Houthis Mock US Coalition’s Strikes with Fatal Attack on Liberian Cargo Ship

By Arie Egozi

Foreign Affairs

Tel Aviv. The strikes of the US and its European partners on Houthi targets in Yemen are a bad joke, according to Israel defence sources. “The Houthis killed two sailors and the so called Western coalition continues to act in a way that does not affect the Iranian proxy’s capabilities,” one of the sources said.

A missile strike by Iran-backed Houthis killed two crew members of a cargo ship on March 6, 2024, US officials say, in the first fatal attack by the group in the Red Sea. Six more of the crew were injured and the ship had to be abandoned. Pentagon officials say it has been damaged but has not sunk yet.

According to Iran International, the London based website, operated by the opposition to the regime in Tehran, the Houthis seem to have intensified their attacks this week.

“The US Central Command reported several exchanges of fire on Monday and Tuesday, shooting down drones and anti-ship ballistic missiles, and destroying some in “Houthi-controlled areas of Yemen,” the website reported.

According  to the website, the ship targeted on March 6 was identified as True Confidence, a Liberian-owned vessel, formerly owned by an American company. It had been heading to Jeddah in Saudi Arabia with steel products from China.

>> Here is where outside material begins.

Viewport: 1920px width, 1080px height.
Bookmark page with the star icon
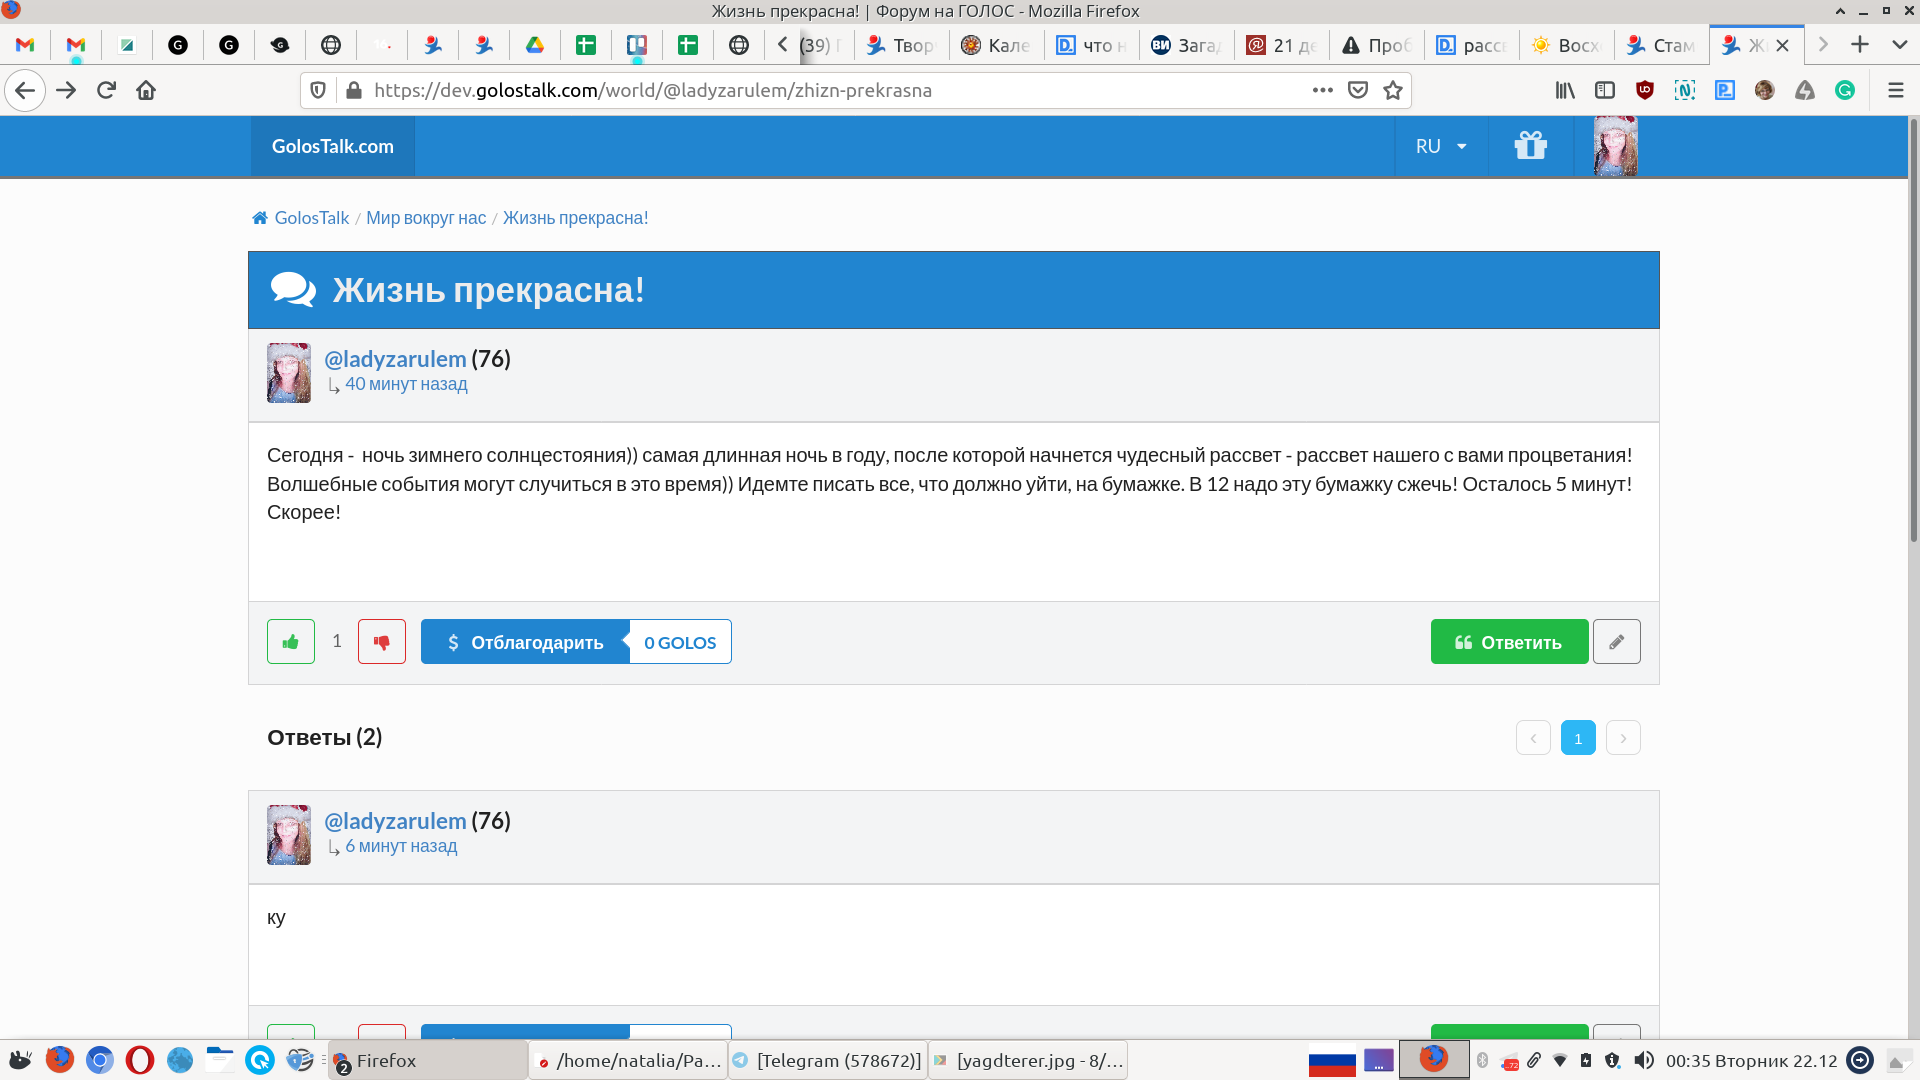1393,90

In a statement published shortly after the attack, the Houthi leadership claimed True Confidence was an “American ship” and that it was targeted “after the ship’s crew rejected warning messages from the Yemeni naval forces.” It’s unclear if they made a mistake or if there are American connections beyond the previous owner.

The website says that the attack has once more raised questions over the efficacy of the US response so far to Houthi aggressions in the Red Sea, weeks after US and UK launched several airstrikes on the group’s sites inside Yemen.

“The Biden administration has allowed an Iranian proxy group of Yemeni outlaws to terrorise international shipping with deadly consequences,” Senator Tom Cotton posted on X,. “This is what weakness looks like.”